Copy each of these rows back verbatim.

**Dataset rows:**
:::::
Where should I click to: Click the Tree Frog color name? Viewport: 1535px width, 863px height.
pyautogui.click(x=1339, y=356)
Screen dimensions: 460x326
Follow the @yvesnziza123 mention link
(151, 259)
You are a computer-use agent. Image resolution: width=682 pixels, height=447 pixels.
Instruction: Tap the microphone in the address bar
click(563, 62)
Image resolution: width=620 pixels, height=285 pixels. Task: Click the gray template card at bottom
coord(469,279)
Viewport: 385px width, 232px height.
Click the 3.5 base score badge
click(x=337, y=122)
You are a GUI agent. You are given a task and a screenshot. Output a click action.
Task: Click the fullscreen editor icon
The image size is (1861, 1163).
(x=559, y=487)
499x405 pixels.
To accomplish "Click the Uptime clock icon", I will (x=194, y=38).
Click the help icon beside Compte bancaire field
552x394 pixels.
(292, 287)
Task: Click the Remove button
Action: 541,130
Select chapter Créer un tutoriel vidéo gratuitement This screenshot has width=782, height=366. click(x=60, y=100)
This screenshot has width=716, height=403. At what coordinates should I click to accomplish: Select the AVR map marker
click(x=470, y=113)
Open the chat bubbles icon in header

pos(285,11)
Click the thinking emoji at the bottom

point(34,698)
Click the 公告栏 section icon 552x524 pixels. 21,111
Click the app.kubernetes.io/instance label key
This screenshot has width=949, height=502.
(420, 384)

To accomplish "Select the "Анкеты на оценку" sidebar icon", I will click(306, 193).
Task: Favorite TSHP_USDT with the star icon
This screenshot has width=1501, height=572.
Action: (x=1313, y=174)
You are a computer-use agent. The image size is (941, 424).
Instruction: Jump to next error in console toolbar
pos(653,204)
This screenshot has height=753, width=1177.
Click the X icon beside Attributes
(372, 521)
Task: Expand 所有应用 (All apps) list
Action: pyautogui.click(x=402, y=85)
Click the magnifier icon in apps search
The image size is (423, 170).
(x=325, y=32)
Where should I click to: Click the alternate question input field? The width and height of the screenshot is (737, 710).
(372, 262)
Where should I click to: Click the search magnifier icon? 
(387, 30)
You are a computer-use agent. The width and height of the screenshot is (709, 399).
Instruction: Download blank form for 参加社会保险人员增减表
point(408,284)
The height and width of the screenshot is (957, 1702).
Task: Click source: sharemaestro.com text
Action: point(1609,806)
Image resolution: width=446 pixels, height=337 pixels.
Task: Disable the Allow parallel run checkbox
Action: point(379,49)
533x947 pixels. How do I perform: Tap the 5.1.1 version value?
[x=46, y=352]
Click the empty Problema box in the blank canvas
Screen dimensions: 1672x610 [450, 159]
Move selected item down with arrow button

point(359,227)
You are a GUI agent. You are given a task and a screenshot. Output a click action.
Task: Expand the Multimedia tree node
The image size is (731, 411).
:::::
**Solution for this exercise:**
Where should I click to: Click the Tree Frog color name? Viewport: 1535px width, 863px height.
pyautogui.click(x=1339, y=356)
Screen dimensions: 460x326
Follow the @yvesnziza123 mention link
(151, 259)
You are a computer-use agent. Image resolution: width=682 pixels, height=447 pixels.
Instruction: Tap the microphone in the address bar
click(563, 62)
Image resolution: width=620 pixels, height=285 pixels. Task: Click the gray template card at bottom
coord(469,279)
Viewport: 385px width, 232px height.
Click the 3.5 base score badge
click(x=337, y=122)
You are a GUI agent. You are given a task and a screenshot. Output a click action.
Task: Click the fullscreen editor icon
The image size is (1861, 1163).
(x=559, y=487)
499x405 pixels.
To accomplish "Click the Uptime clock icon", I will (x=194, y=38).
Click the help icon beside Compte bancaire field
552x394 pixels.
(292, 287)
Task: Click the Remove button
Action: 541,130
Select chapter Créer un tutoriel vidéo gratuitement This screenshot has width=782, height=366. click(x=60, y=100)
This screenshot has width=716, height=403. At what coordinates should I click to accomplish: Select the AVR map marker
click(x=470, y=113)
Open the chat bubbles icon in header

pos(285,11)
Click the thinking emoji at the bottom

point(34,698)
Click the 公告栏 section icon 552x524 pixels. 21,111
Click the app.kubernetes.io/instance label key
This screenshot has width=949, height=502.
(420, 384)

To accomplish "Select the "Анкеты на оценку" sidebar icon", I will click(306, 193).
Task: Favorite TSHP_USDT with the star icon
This screenshot has width=1501, height=572.
Action: (x=1313, y=174)
You are a computer-use agent. The image size is (941, 424).
Instruction: Jump to next error in console toolbar
pos(653,204)
This screenshot has height=753, width=1177.
Click the X icon beside Attributes
(372, 521)
Task: Expand 所有应用 (All apps) list
Action: pyautogui.click(x=402, y=85)
Click the magnifier icon in apps search
The image size is (423, 170).
(x=325, y=32)
Where should I click to: Click the alternate question input field? The width and height of the screenshot is (737, 710).
(372, 262)
Where should I click to: Click the search magnifier icon? 
(387, 30)
You are a computer-use agent. The width and height of the screenshot is (709, 399).
Instruction: Download blank form for 参加社会保险人员增减表
point(408,284)
The height and width of the screenshot is (957, 1702).
Task: Click source: sharemaestro.com text
Action: point(1609,806)
Image resolution: width=446 pixels, height=337 pixels.
Task: Disable the Allow parallel run checkbox
Action: point(379,49)
533x947 pixels. How do I perform: Tap the 5.1.1 version value?
[x=46, y=352]
Click the empty Problema box in the blank canvas
Screen dimensions: 1672x610 [450, 159]
Move selected item down with arrow button

point(359,227)
You are a GUI agent. You are given a task and a screenshot. Output a click action.
Task: Expand the Multimedia tree node
The image size is (731, 411).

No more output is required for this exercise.